- AIM OF THE TASK
Output the records as a Markdown table with the columns "Row" and "Entry," one numbered row per line, from the line containing "reluxa felszerelése (315, 2122)" through the end of the records, skipping blank lines.

(Word and item position data)
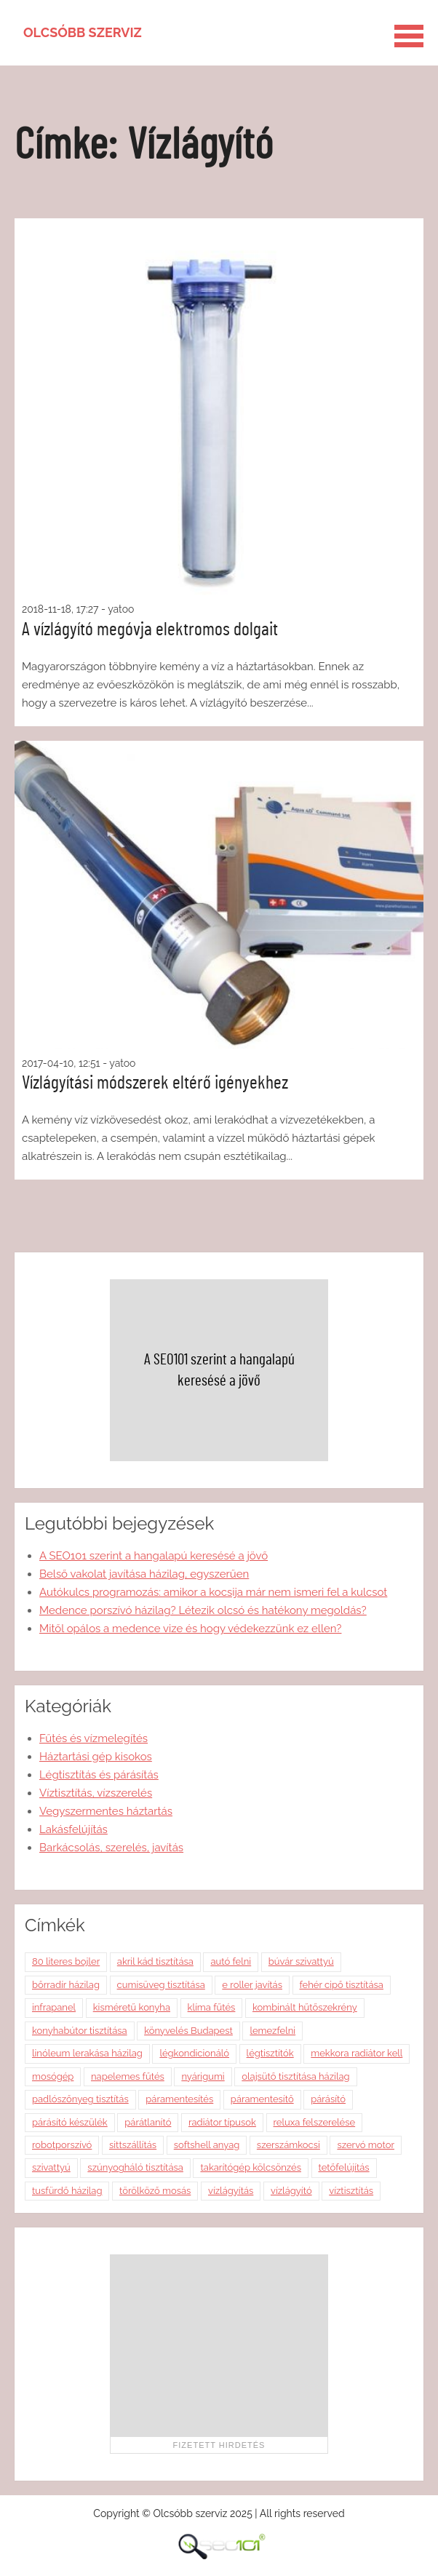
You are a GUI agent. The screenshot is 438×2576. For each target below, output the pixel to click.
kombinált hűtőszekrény (304, 2007)
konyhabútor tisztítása (79, 2030)
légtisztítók (270, 2053)
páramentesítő (262, 2099)
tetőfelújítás (344, 2167)
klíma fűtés (212, 2007)
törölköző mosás (155, 2190)
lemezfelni (272, 2030)
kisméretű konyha (131, 2007)
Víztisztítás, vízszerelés (95, 1793)
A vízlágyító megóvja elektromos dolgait (150, 629)
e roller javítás (252, 1984)
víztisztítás (351, 2190)
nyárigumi (202, 2076)
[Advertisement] (219, 2345)
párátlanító (147, 2122)
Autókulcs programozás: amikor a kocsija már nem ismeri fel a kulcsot (213, 1592)
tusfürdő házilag (67, 2190)
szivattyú (51, 2167)
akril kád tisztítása (155, 1961)
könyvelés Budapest (188, 2030)
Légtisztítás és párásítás (99, 1774)
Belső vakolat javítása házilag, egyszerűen (144, 1574)
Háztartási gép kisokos (95, 1756)
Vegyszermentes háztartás (105, 1811)
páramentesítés (179, 2099)
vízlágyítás (230, 2190)
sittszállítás (132, 2144)
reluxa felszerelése (315, 2122)
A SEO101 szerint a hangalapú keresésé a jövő (153, 1555)
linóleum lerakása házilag (87, 2053)
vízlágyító (291, 2190)
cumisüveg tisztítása (161, 1984)
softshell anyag (207, 2144)
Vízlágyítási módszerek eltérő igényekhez (155, 1082)
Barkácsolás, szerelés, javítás (111, 1847)
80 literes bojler (66, 1961)
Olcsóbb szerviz (82, 32)
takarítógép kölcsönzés (250, 2167)
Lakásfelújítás (73, 1829)
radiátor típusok (222, 2122)
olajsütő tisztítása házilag (295, 2076)
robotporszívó (62, 2144)
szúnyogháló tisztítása (135, 2167)
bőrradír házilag (66, 1984)
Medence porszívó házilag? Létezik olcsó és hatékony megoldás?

- COMPLETE OUTPUT
| Row | Entry |
|---|---|
| 1 | reluxa felszerelése (315, 2122) |
| 2 | A SEO101 szerint a hangalapú keresésé a jövő (153, 1555) |
| 3 | linóleum lerakása házilag (87, 2053) |
| 4 | vízlágyító (291, 2190) |
| 5 | cumisüveg tisztítása (161, 1984) |
| 6 | softshell anyag (207, 2144) |
| 7 | Vízlágyítási módszerek eltérő igényekhez (155, 1082) |
| 8 | Barkácsolás, szerelés, javítás (111, 1847) |
| 9 | 80 literes bojler (66, 1961) |
| 10 | Olcsóbb szerviz (82, 32) |
| 11 | takarítógép kölcsönzés (250, 2167) |
| 12 | Lakásfelújítás (73, 1829) |
| 13 | radiátor típusok (222, 2122) |
| 14 | olajsütő tisztítása házilag (295, 2076) |
| 15 | robotporszívó (62, 2144) |
| 16 | szúnyogháló tisztítása (135, 2167) |
| 17 | bőrradír házilag (66, 1984) |
| 18 | Medence porszívó házilag? Létezik olcsó és hatékony megoldás? |